**DATA FOR THIS EXERCISE:**
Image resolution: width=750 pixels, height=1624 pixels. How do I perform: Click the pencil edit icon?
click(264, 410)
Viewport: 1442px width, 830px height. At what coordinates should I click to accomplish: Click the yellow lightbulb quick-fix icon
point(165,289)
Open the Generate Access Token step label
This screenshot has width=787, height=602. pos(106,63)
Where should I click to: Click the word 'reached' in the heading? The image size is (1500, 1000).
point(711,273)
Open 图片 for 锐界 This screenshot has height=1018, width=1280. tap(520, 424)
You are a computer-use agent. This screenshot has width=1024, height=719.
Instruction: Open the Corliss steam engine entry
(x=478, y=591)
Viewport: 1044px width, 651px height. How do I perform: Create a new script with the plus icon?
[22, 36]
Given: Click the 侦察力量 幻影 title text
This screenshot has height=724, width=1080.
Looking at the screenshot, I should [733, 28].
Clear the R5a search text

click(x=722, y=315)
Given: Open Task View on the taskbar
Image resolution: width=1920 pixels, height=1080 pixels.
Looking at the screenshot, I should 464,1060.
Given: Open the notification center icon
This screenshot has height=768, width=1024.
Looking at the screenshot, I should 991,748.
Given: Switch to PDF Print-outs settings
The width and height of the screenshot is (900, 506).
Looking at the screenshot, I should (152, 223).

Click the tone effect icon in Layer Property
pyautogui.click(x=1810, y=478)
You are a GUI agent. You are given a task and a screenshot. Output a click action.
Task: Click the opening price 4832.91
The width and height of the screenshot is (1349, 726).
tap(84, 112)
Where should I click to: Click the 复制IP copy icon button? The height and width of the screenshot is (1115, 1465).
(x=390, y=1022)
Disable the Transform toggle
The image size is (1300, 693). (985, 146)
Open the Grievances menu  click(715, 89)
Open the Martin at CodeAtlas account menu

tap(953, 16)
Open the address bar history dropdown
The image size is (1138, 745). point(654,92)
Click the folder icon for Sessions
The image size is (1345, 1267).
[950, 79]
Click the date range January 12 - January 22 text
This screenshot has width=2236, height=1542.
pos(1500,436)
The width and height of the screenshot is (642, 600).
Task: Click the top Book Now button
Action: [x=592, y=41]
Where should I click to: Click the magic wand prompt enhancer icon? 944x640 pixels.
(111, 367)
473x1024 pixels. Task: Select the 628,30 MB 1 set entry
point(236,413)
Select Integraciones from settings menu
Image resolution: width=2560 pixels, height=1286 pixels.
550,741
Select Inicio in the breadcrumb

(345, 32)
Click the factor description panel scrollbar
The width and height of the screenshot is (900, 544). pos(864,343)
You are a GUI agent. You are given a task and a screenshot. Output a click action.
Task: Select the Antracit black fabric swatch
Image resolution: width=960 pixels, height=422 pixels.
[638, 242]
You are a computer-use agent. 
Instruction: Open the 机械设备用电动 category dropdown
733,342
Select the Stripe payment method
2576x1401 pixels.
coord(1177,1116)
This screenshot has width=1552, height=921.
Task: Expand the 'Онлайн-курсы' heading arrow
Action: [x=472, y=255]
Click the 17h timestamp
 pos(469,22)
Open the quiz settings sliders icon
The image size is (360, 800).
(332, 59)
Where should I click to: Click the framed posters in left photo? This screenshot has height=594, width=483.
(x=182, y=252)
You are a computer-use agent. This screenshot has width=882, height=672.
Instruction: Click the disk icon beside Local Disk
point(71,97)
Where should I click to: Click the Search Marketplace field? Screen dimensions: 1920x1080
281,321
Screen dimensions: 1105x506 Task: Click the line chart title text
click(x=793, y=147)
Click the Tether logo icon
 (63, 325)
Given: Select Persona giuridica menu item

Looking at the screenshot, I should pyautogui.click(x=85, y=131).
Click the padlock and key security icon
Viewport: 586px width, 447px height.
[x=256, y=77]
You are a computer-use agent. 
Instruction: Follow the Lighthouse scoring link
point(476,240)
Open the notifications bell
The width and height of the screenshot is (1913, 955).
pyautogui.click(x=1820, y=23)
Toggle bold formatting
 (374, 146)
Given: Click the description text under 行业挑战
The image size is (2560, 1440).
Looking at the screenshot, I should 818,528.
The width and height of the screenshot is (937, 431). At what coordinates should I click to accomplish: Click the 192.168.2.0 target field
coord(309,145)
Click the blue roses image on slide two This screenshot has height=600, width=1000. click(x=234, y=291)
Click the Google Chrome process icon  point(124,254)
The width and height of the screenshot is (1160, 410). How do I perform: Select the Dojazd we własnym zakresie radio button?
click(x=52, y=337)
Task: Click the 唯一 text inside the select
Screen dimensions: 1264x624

**THE PROBLEM:** Copy every one of the entries above word for word, in the same order.

**IN RESPONSE:**
Image resolution: width=750 pixels, height=1624 pixels. How do I perform: Click the pencil edit icon?
click(264, 410)
Viewport: 1442px width, 830px height. At what coordinates should I click to accomplish: Click the yellow lightbulb quick-fix icon
point(165,289)
Open the Generate Access Token step label
This screenshot has width=787, height=602. pos(106,63)
Where should I click to: Click the word 'reached' in the heading? The image size is (1500, 1000).
point(711,273)
Open 图片 for 锐界 This screenshot has height=1018, width=1280. tap(520, 424)
You are a computer-use agent. This screenshot has width=1024, height=719.
Instruction: Open the Corliss steam engine entry
(x=478, y=591)
Viewport: 1044px width, 651px height. How do I perform: Create a new script with the plus icon?
[22, 36]
Given: Click the 侦察力量 幻影 title text
This screenshot has height=724, width=1080.
Looking at the screenshot, I should [733, 28].
Clear the R5a search text

click(x=722, y=315)
Given: Open Task View on the taskbar
Image resolution: width=1920 pixels, height=1080 pixels.
Looking at the screenshot, I should 464,1060.
Given: Open the notification center icon
This screenshot has height=768, width=1024.
Looking at the screenshot, I should 991,748.
Given: Switch to PDF Print-outs settings
The width and height of the screenshot is (900, 506).
Looking at the screenshot, I should (152, 223).

Click the tone effect icon in Layer Property
pyautogui.click(x=1810, y=478)
You are a GUI agent. You are given a task and a screenshot. Output a click action.
Task: Click the opening price 4832.91
The width and height of the screenshot is (1349, 726).
tap(84, 112)
Where should I click to: Click the 复制IP copy icon button? The height and width of the screenshot is (1115, 1465).
(x=390, y=1022)
Disable the Transform toggle
The image size is (1300, 693). (985, 146)
Open the Grievances menu  click(715, 89)
Open the Martin at CodeAtlas account menu

tap(953, 16)
Open the address bar history dropdown
The image size is (1138, 745). point(654,92)
Click the folder icon for Sessions
The image size is (1345, 1267).
[950, 79]
Click the date range January 12 - January 22 text
This screenshot has width=2236, height=1542.
pos(1500,436)
The width and height of the screenshot is (642, 600).
Task: Click the top Book Now button
Action: [x=592, y=41]
Where should I click to: Click the magic wand prompt enhancer icon? 944x640 pixels.
(111, 367)
473x1024 pixels. Task: Select the 628,30 MB 1 set entry
point(236,413)
Select Integraciones from settings menu
Image resolution: width=2560 pixels, height=1286 pixels.
550,741
Select Inicio in the breadcrumb

(345, 32)
Click the factor description panel scrollbar
The width and height of the screenshot is (900, 544). pos(864,343)
You are a GUI agent. You are given a task and a screenshot. Output a click action.
Task: Select the Antracit black fabric swatch
Image resolution: width=960 pixels, height=422 pixels.
[638, 242]
You are a computer-use agent. 
Instruction: Open the 机械设备用电动 category dropdown
733,342
Select the Stripe payment method
2576x1401 pixels.
coord(1177,1116)
This screenshot has width=1552, height=921.
Task: Expand the 'Онлайн-курсы' heading arrow
Action: [x=472, y=255]
Click the 17h timestamp
 pos(469,22)
Open the quiz settings sliders icon
The image size is (360, 800).
(332, 59)
Where should I click to: Click the framed posters in left photo? This screenshot has height=594, width=483.
(x=182, y=252)
You are a computer-use agent. This screenshot has width=882, height=672.
Instruction: Click the disk icon beside Local Disk
point(71,97)
Where should I click to: Click the Search Marketplace field? Screen dimensions: 1920x1080
281,321
Screen dimensions: 1105x506 Task: Click the line chart title text
click(x=793, y=147)
Click the Tether logo icon
 (63, 325)
Given: Select Persona giuridica menu item

Looking at the screenshot, I should pyautogui.click(x=85, y=131).
Click the padlock and key security icon
Viewport: 586px width, 447px height.
[x=256, y=77]
You are a computer-use agent. 
Instruction: Follow the Lighthouse scoring link
point(476,240)
Open the notifications bell
The width and height of the screenshot is (1913, 955).
pyautogui.click(x=1820, y=23)
Toggle bold formatting
 (374, 146)
Given: Click the description text under 行业挑战
The image size is (2560, 1440).
Looking at the screenshot, I should 818,528.
The width and height of the screenshot is (937, 431). At what coordinates should I click to accomplish: Click the 192.168.2.0 target field
coord(309,145)
Click the blue roses image on slide two This screenshot has height=600, width=1000. click(x=234, y=291)
Click the Google Chrome process icon  point(124,254)
The width and height of the screenshot is (1160, 410). How do I perform: Select the Dojazd we własnym zakresie radio button?
click(x=52, y=337)
Task: Click the 唯一 text inside the select
Screen dimensions: 1264x624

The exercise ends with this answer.